#### Data to use
╔══

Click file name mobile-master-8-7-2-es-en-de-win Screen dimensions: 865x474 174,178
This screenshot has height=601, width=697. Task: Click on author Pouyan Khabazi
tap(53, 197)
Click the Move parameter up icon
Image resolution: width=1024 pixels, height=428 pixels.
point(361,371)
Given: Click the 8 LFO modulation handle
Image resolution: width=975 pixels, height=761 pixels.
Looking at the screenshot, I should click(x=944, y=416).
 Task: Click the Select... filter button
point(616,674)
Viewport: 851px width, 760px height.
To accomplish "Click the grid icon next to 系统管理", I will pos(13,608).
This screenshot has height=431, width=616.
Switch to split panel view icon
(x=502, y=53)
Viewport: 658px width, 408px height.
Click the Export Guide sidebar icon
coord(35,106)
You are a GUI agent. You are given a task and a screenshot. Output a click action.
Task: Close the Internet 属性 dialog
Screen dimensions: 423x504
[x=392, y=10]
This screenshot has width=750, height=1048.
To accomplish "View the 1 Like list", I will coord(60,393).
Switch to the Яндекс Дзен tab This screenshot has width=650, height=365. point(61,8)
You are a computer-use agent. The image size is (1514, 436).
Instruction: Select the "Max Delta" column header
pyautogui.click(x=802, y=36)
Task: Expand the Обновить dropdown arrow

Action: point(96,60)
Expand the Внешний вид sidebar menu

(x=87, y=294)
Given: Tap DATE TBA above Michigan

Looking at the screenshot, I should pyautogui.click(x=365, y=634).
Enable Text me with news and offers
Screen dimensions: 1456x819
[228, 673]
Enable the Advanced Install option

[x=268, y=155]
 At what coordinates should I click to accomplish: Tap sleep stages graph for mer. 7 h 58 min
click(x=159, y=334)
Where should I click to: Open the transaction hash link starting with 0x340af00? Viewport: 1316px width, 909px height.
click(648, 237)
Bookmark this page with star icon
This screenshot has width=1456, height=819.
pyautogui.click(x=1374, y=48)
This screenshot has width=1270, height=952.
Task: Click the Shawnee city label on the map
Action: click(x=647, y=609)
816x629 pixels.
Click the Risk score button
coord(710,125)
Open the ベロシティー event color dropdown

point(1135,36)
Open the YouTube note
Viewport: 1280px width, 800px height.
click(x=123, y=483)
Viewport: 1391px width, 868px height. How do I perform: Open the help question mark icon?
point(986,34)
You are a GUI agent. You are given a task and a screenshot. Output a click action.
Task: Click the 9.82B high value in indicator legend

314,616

╚══

#### What to do
Reproduce, word for word, the stretch of the material above from the line containing "Where should I" through the line containing "Action: click(x=647, y=609)", including both of those lines.

#### Response below
Where should I click to: Open the transaction hash link starting with 0x340af00? Viewport: 1316px width, 909px height.
click(648, 237)
Bookmark this page with star icon
This screenshot has width=1456, height=819.
pyautogui.click(x=1374, y=48)
This screenshot has width=1270, height=952.
Task: Click the Shawnee city label on the map
Action: click(x=647, y=609)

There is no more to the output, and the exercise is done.